Does he pay child support?
Does he pay child support?
He is currently $13,000+ in arrears. He got a job 6 weeks ago & on average has been paying (garnished) $35 every 2 weeks. Prior to this job I would usually receive $5-$10 every 6 months or so when he was threatened by CSRU with contempt. In 2017 I received $25 total.
I could be wrong, but I think if he is paying child support, even inconsistently, it wouldn't be considered abandonment. Someone will correct me if I am wrong.
Is there any chance he would just agree to the name change?
Or possibly even step-parent adoption?
When I looked into the grounds for changing a minors name without the other parent's consent, not helping financially & abandonment were 2 separate categories. He won't agree to anything because "control". Not because he cares, obviously. I have an attorney & am saving for him to help me if necessary. I was just hoping for an easier, less costly, way to do it on my own. We have considered adoption but this was easier, & something we could afford now, that is very important to my son.
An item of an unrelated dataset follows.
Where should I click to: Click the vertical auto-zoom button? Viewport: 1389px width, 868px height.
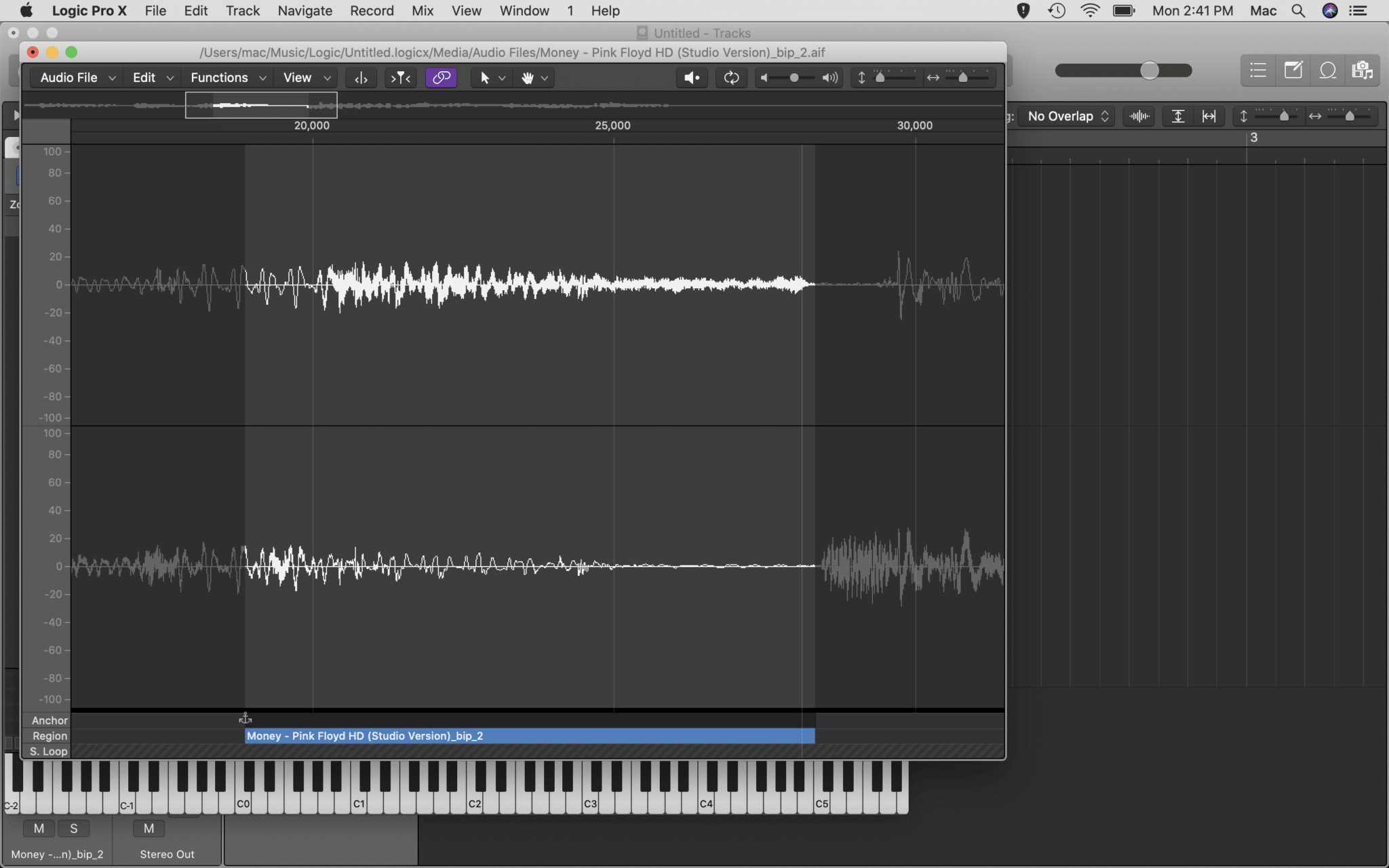[x=1177, y=116]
Looking into this briefly, abandonment is typically an argument to terminate parental rights. Is that what you are attempting to do? Most courts are not keen on doing this unless there is a step parent adoption taking place. This is because if you ever were to go on public assistance, they want to have someone on the hook to go after for reimbursement. Additionally, changing the name to your married name can be viewed as a backdoor adoption, which courts tend to lean away from.
I understand what you are trying to accomplish, and can understand the importance of it to your child. Particularly since his father is absent. Since his rights haven't been terminated, he will have to be notified, and will have the opportunity to object. I have not heard of any means where notification can be skipped altogether just because he is absent. You would be able to present your arguments and he will as well, then the judge would make the decision. Perhaps the judge will allow you to change the name regardless of his objections, but I don't think you will be able to do it without even notifying him.
Also when looking into changing a minors name without consent, was it not helping financially & abandonment, or not helping financially or abandonment. If it was "and" then the fact that he pays child support occasionally could make that an unsatisfied requirement.
https://www.iowacourts.gov/for-the-p...lf/name-change
If he won't agree to stepparent adoption or you think he won't consent to the name change - you can do service by publication where you post it in a local newspaper. That does count as serving him and if he doesn't answer you can say you served him. I think my SIL said that's what they did with my nephew's name change (technically stepnephew). His dad has been absent since he was six months old but he always manages to pay child support just when it's about a year so she can't file abandonment. But he never has seen him since then and he's 14 now. She's looking into stepparent adoption so if something happens to her then if my brother has adopted him then she doesn't worry about that sperm donor getting him (but in five years he's an adult legally hopefully nothing happens to her but if something happens it's after that). He has my brotehr's last name and I think she said she did the service by publication. He uses it at school too. Everywhere.Quoting How do I change a minor child's name?
Yes, of course you do.
You will present whatever evidence you have of abandonment in court and see if the judge finds it to be sufficient. Take a look at the criteria for abandonment set forth in Iowa Code, Sec. 600A.8. Although that standard is for termination of parental rights cases, the name change statute does not define abandonment, and it's difficult to believe that a court would apply a higher standard for a name change than for something as dramatic as termination of rights.Quoting J87MA
They are. This is an open forum, so sometimes people who don't understand the law chime in and post confused or misleading information. It's best that they refrain from doing so.